1
votes

Our company is building a mobile app (iOS) which needs to talk to our API, which is secured by OpenIdConnect/OAuth2, using IdentityServer.

My question is, most apps i've used these days ask for the user to login/register once, then never again.

Assuming they are accessing their API's using OAuth2 tokens, how do they achieve this?

OAuth supports offline_access via "refresh" tokens, which allow getting new tokens without the user logging in again. However, they also have an expiry - so given the following scenario:

  1. User creates account, gets access token/refresh token. Access token expires in 1 hour, refresh token in 2 hours.
  2. User is using the app, app gets new access/refresh token in background
  3. User closes app
  4. User comes back the next day

At this point, both the access and refresh token are expired. How do they get a new one, without prompting the user to enter credentials again?

I understanding OpenIdConnect has the concept of identity tokens, and as long as this is active at the server, new access tokens can be fetched without prompting the user again.

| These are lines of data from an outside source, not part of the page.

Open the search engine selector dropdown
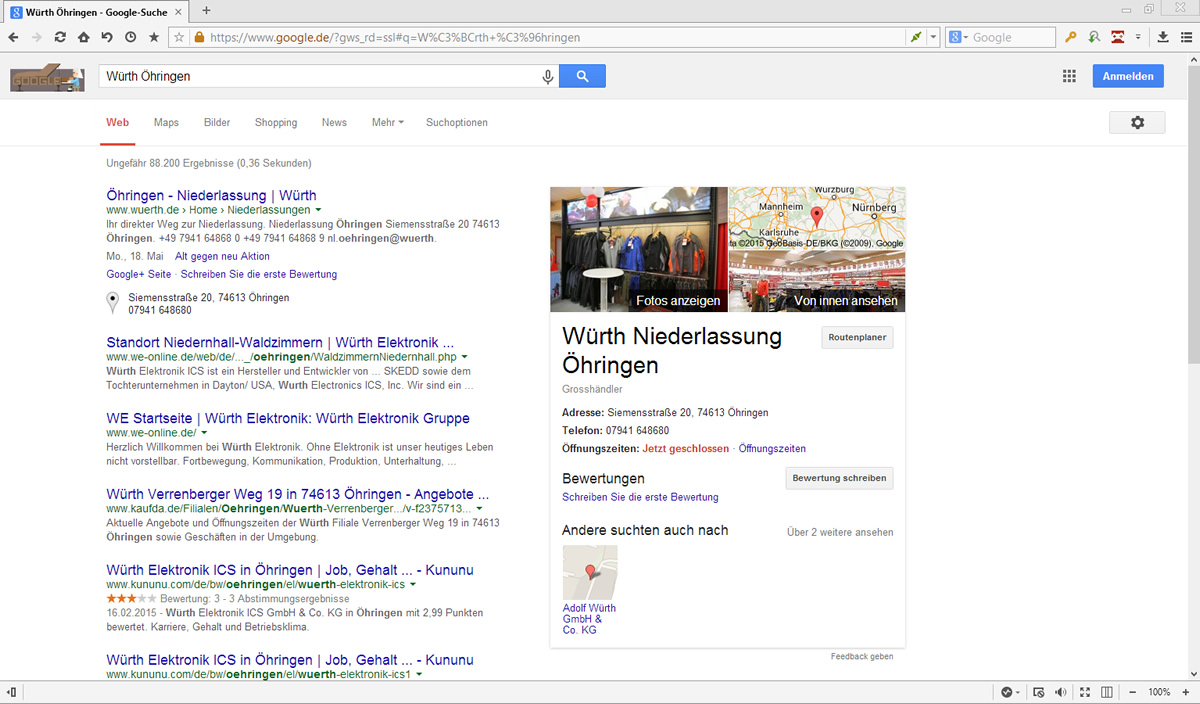 [x=958, y=37]
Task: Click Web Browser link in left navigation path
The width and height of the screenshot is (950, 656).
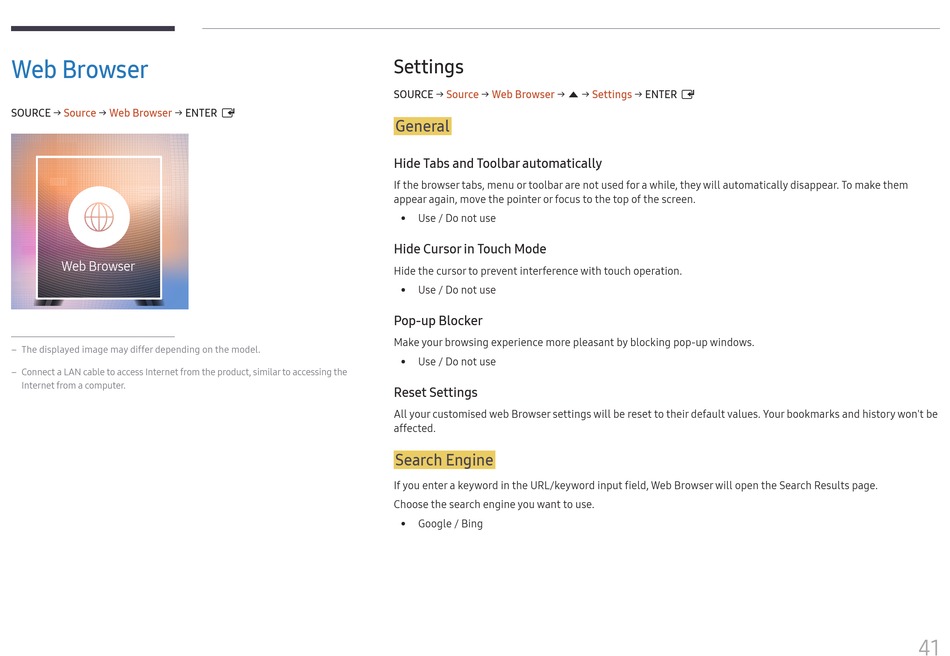Action: 141,113
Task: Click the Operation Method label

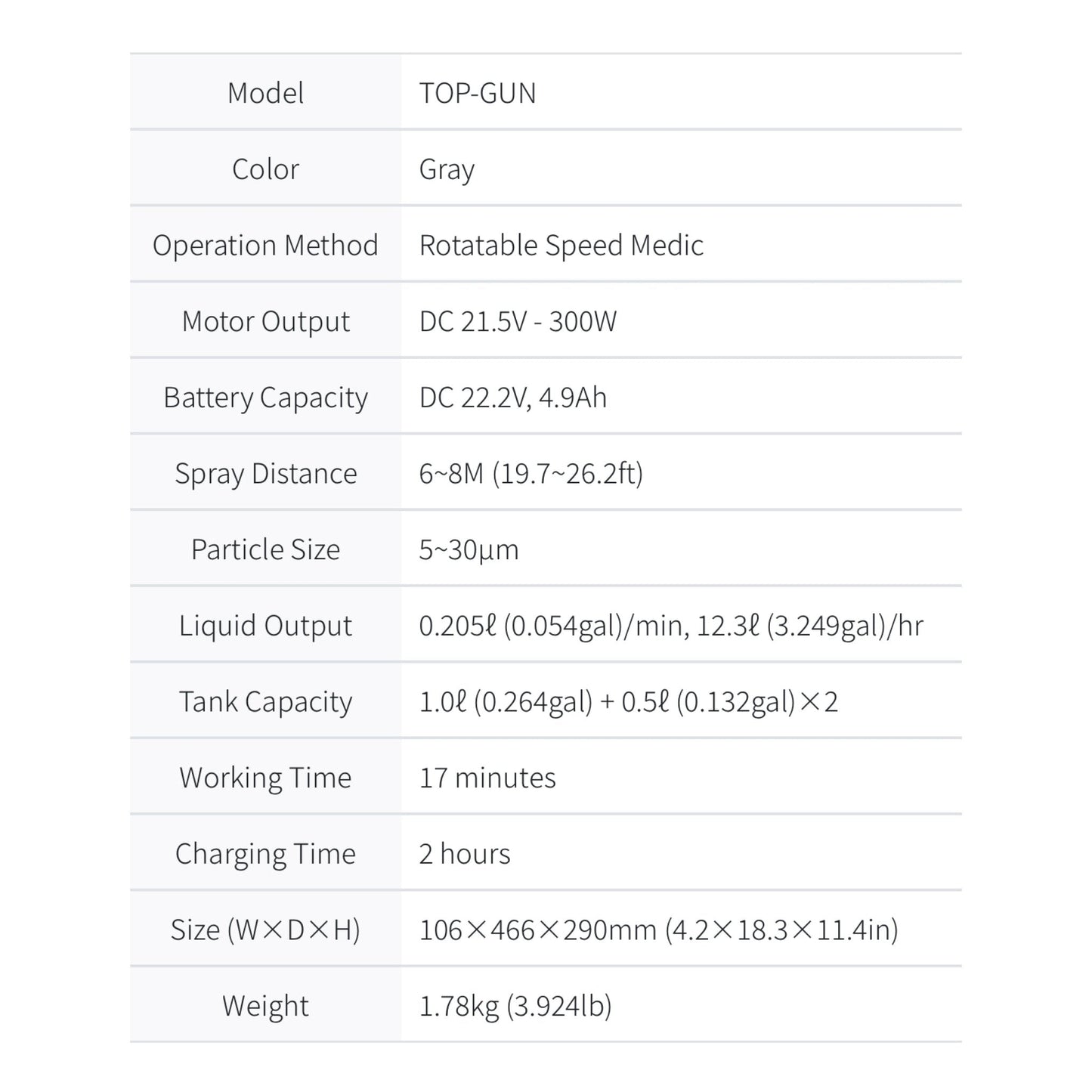Action: click(265, 246)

So, i can only think of two ways apps do this:

  1. They have background services that run when the app is closed, that keeps getting new access/refresh tokens. Is this possible?
  2. On app start, if the access/refresh tokens are expired but the identity token (session) is still active, do a silent trip to the auth server (hidden web view?) which will automatically get a new set of tokens.

2 seems possible, but this would only work in the browser-based OAuth flows (implicit, authorization code) where there is SSO/cookies involved.

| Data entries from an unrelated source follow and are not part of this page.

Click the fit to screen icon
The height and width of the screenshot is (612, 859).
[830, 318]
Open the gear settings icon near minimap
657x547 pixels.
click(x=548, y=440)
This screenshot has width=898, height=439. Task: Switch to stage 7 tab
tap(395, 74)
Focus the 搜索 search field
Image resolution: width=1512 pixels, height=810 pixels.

For apps that have a native login (U/P in app), they are most likely using the Resource Owner Password Credentials flow, which doesn't support SSO (no browser, no cookies). So how would they get new tokens, unless they are storing a reversible username/password in the client app itself, then passing them to the Auth Server again to get new tokens?

What am i missing?

Thanks in advance.

2

2 Answers

3
votes

The apps typically use long-lived refresh tokens that don't expire in 30 mins as you suggest but may live for many weeks/months until the user is forced to login again. Making the lifetime of the refresh token the same as the access token defeats the purpose as the refresh token should be the token that can be used to get a new access token when the old one expires. Refresh tokens typically outlive the user authentication session at the provider.

0
votes

We have a similar situation with our Nativescript Angular App. We use OAuth 2 with PKCE for our authentication process but my team is fairly new to the world of mobile development.

From my research it would seem best practice suggests the lifespan of the refresh token should be anywhere between 2 weeks and 2 months. Currently our access token lifespan is set to 2 minutes and our refresh token lifespan is 30 mins. This means our users have to login every 30 mins using their username and password which isn't ideal for UX and we've received a lot of criticism for it.

Our login page uses a WebView so we considered also trying to auto-populate the form fields with a securely stored version of the username and password but then realised this can't really be done and isn't great for security.

So to improve the login process and make it more seamless, we're looking to setup face/touch ID with a pin code fallback. This means we'll have to push the lifespan of the refresh token to say 2 months or as long as possible — this seems like the best approach moving forward.

That said, the other problem is we also have a website which uses the same authentication server so if we change the Keycloak settings it'll change it also for the website as well which will create more work for the web team.

So my question is should we be using a separate authentication server just for mobile access?